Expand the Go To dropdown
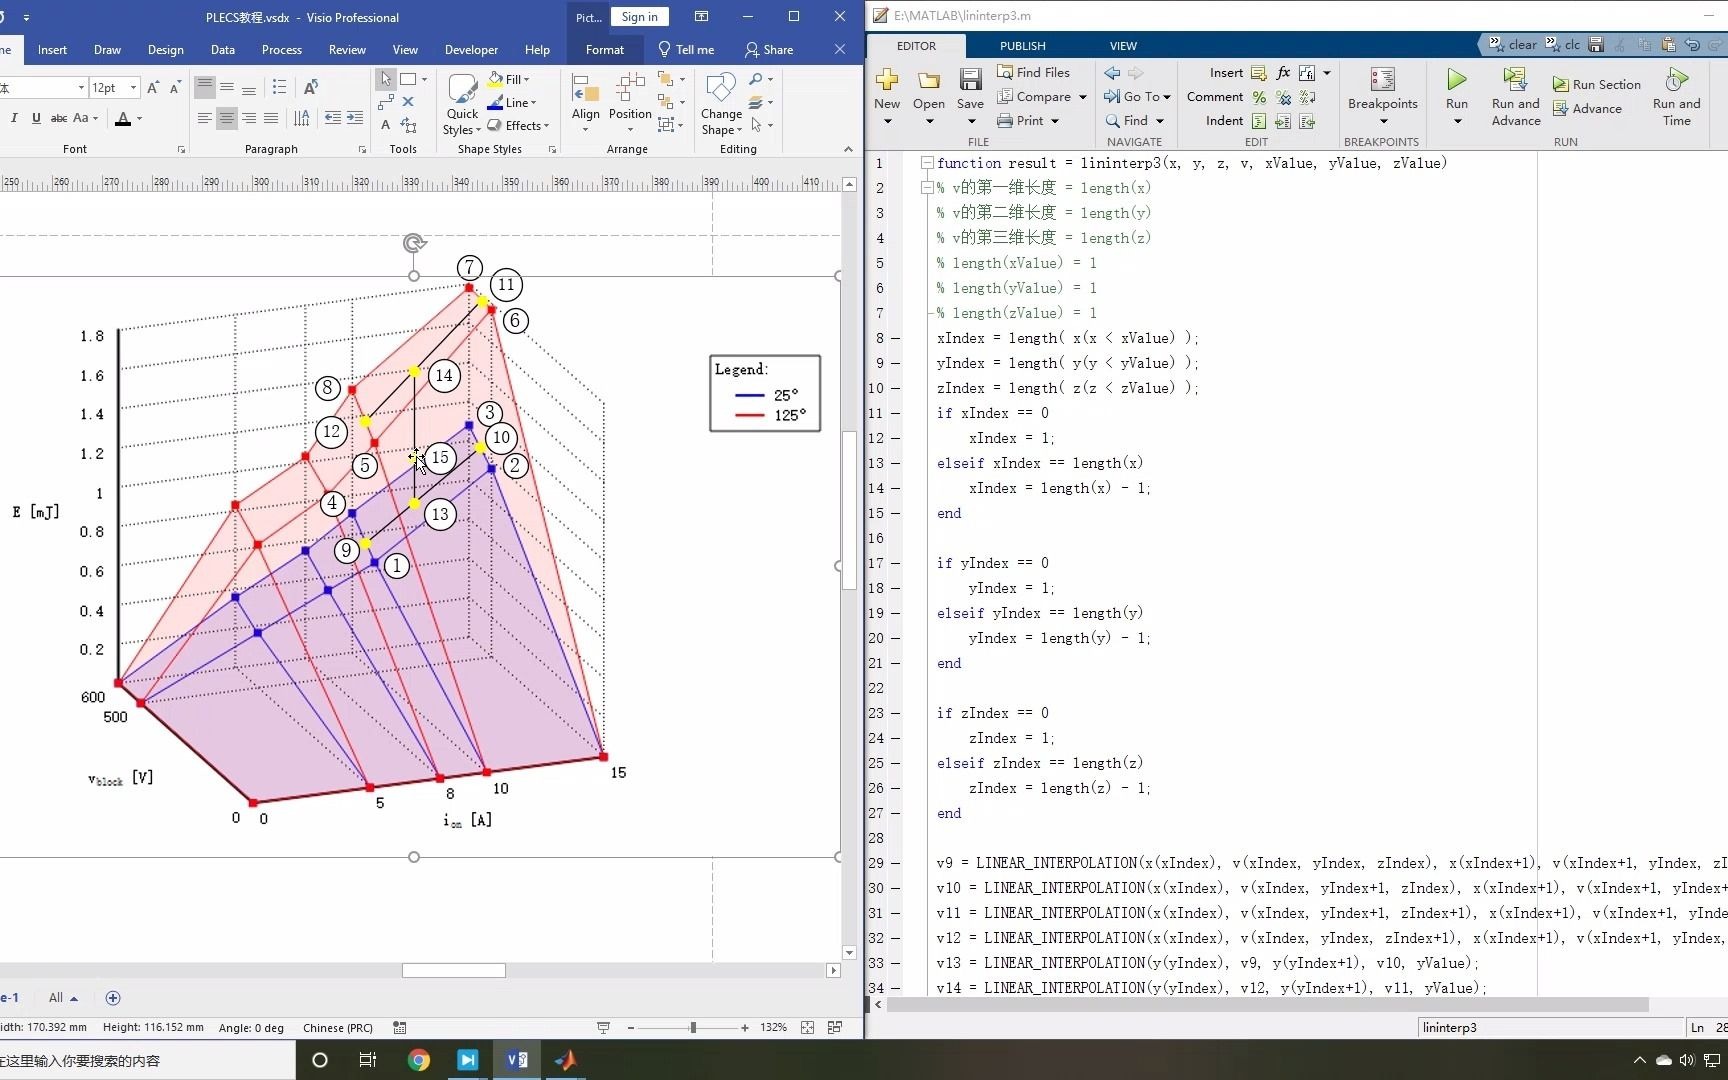 [1167, 97]
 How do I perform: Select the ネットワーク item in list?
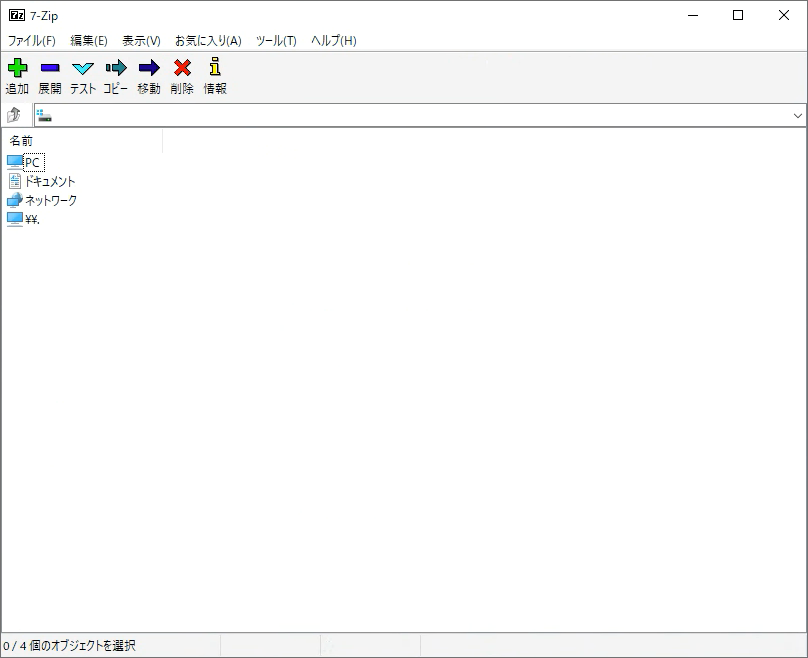50,200
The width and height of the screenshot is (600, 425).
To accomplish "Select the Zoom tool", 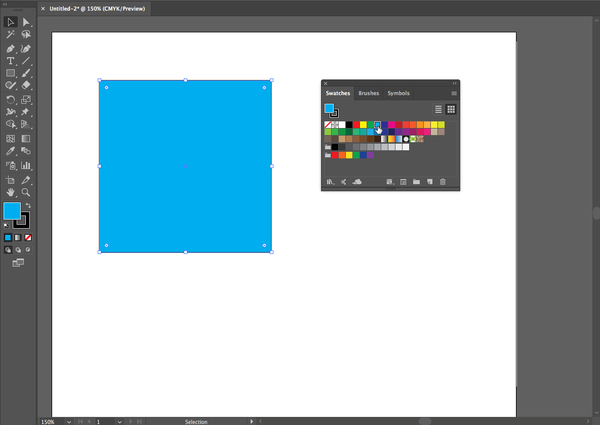I will pos(26,191).
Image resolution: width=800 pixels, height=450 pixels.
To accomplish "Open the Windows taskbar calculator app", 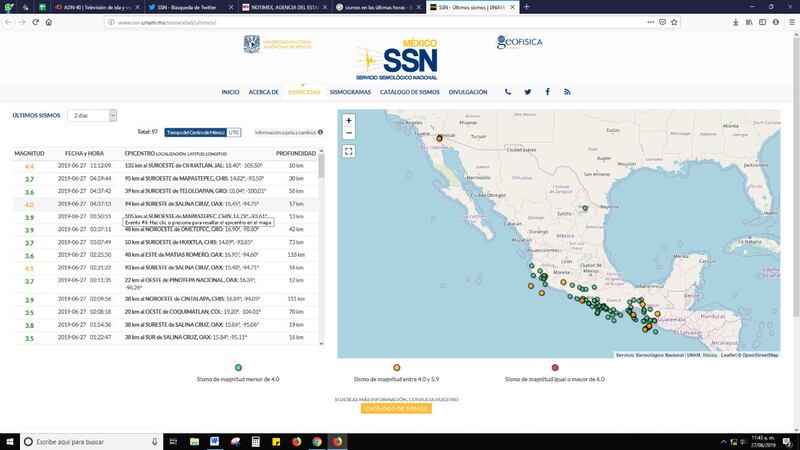I will 256,441.
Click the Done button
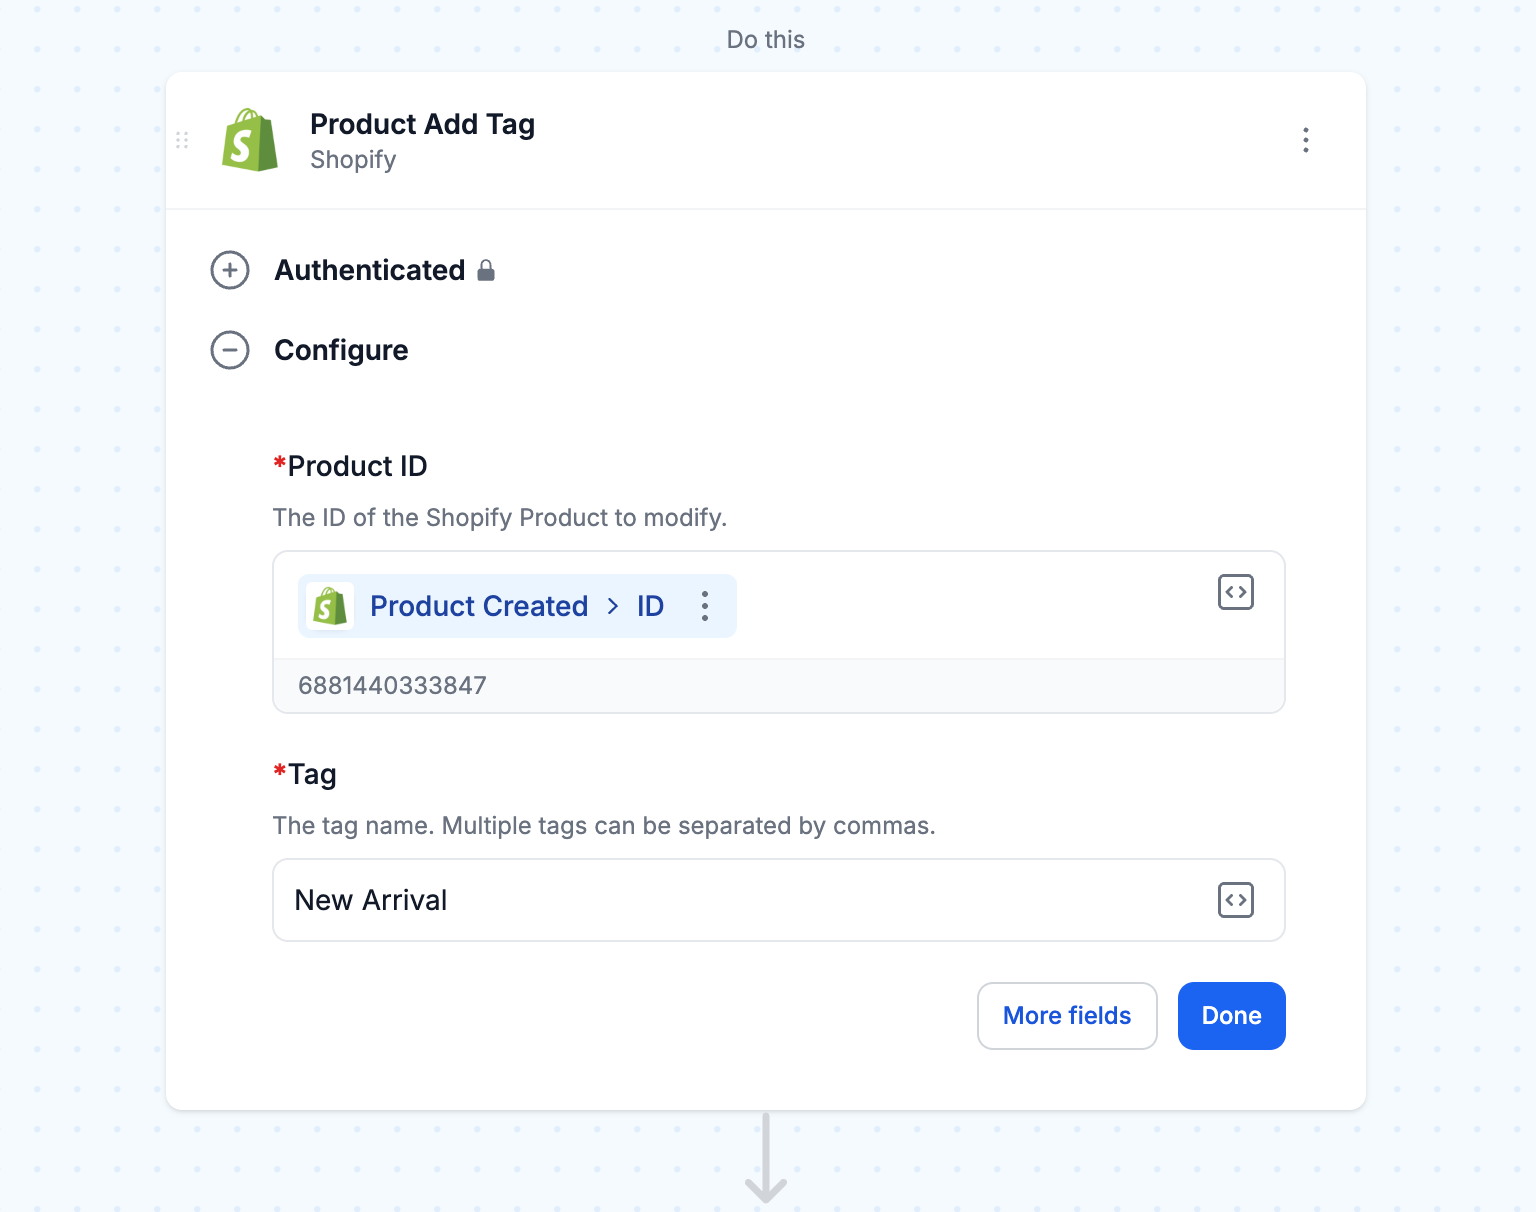 pos(1231,1016)
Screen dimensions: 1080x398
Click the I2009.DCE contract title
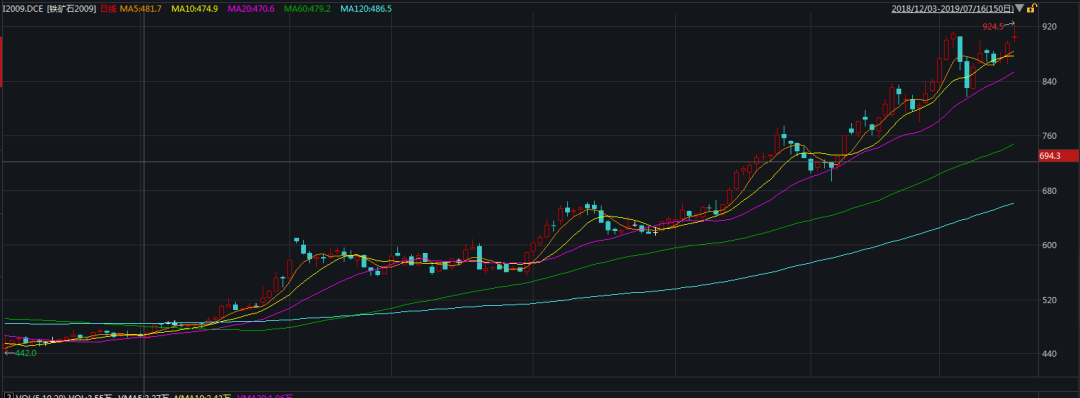pos(23,8)
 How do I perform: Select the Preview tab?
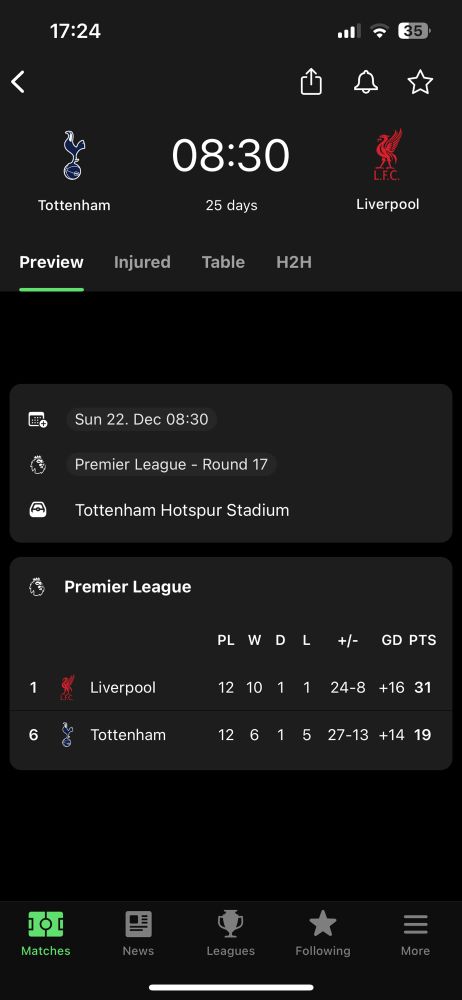(x=52, y=262)
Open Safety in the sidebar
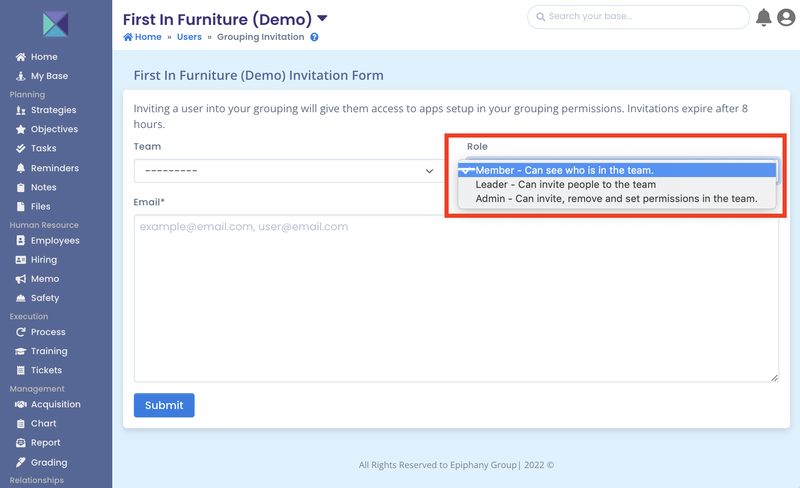Viewport: 800px width, 488px height. [x=45, y=298]
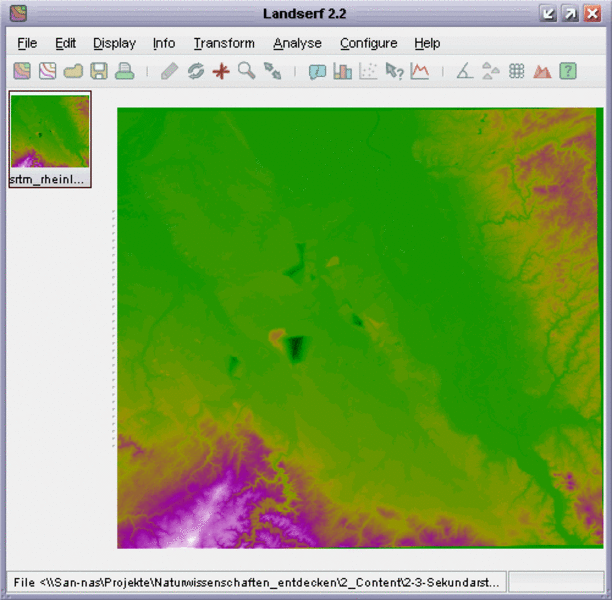The image size is (612, 600).
Task: Open the red line profile chart tool
Action: [419, 71]
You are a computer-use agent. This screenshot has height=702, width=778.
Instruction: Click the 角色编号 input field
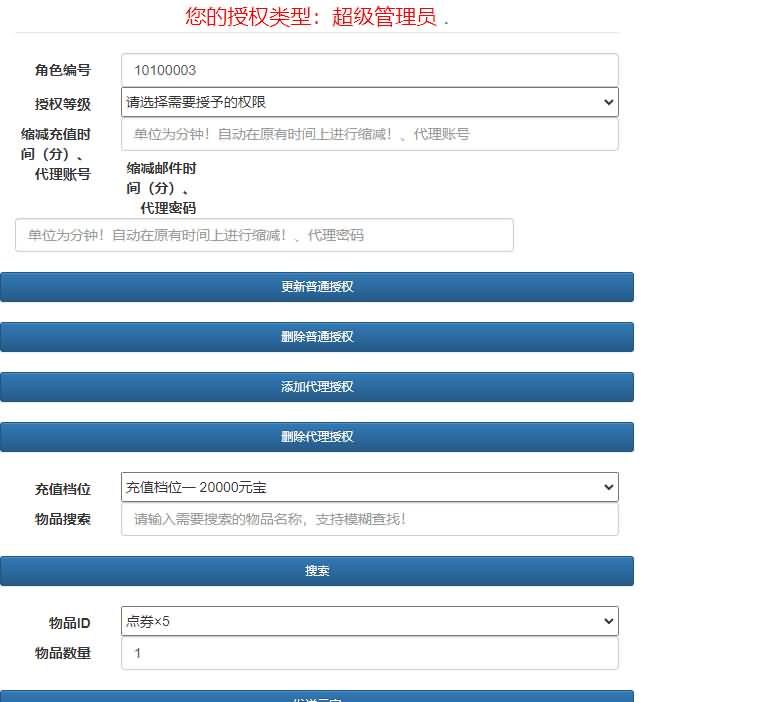pos(369,70)
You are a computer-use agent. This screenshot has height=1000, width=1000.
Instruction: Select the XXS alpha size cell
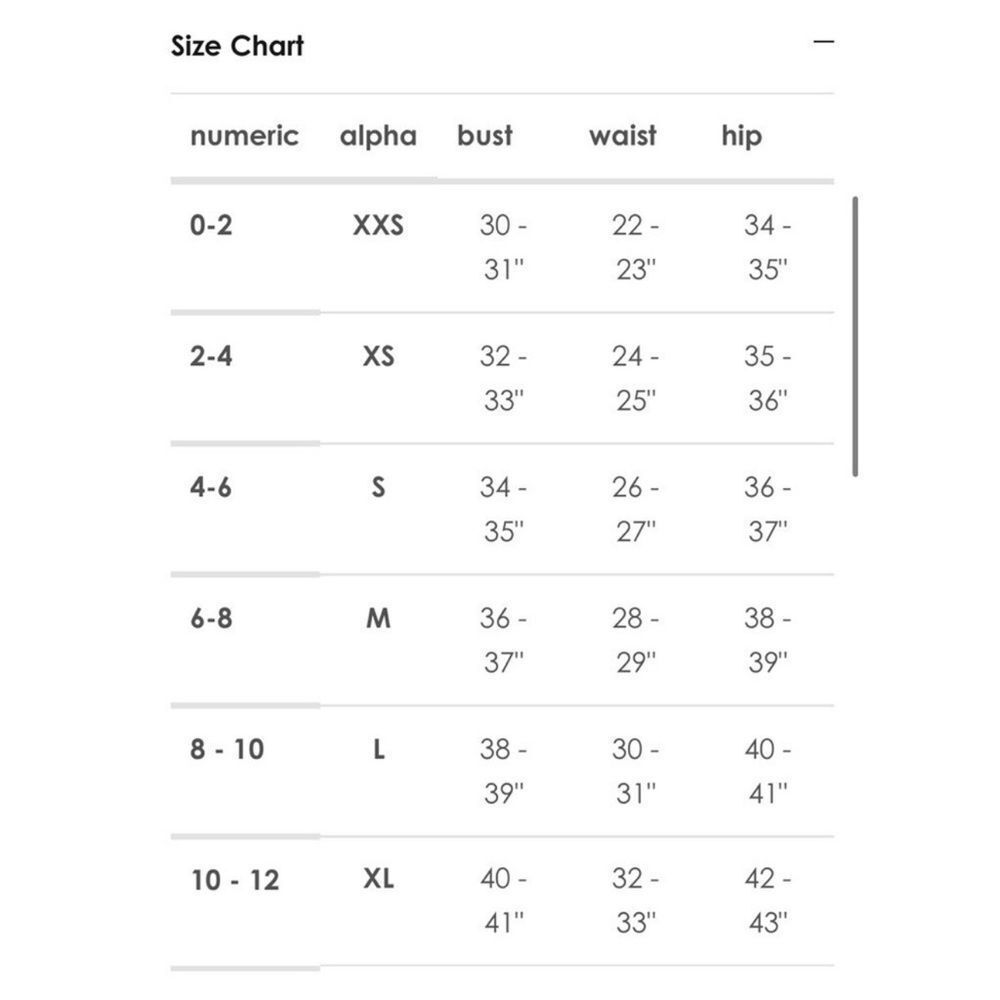[378, 225]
--------------------
### TAREFA PROPOSTA
Reproduza sem alterações as linhas da listagem, a partir da que contém "Click the Done button" até o fim da listagem, ambas as extremidades incluídas. Deixe as imagens de fora da resposta.

### RESULTADO DO EXERCÍCIO
Click the Done button
 pos(1231,1016)
Screen dimensions: 1080x398
Click the I2009.DCE contract title
pos(23,8)
 How do I perform: Select the Preview tab?
(x=52, y=262)
Open Safety in the sidebar
Viewport: 800px width, 488px height. [x=45, y=298]
The image size is (612, 600).
Task: Open the red line profile chart tool
Action: [419, 71]
You are a computer-use agent. This screenshot has height=702, width=778.
Instruction: Click the 角色编号 input field
pos(369,70)
You are a computer-use agent. This screenshot has height=1000, width=1000.
Instruction: Select the XXS alpha size cell
[378, 225]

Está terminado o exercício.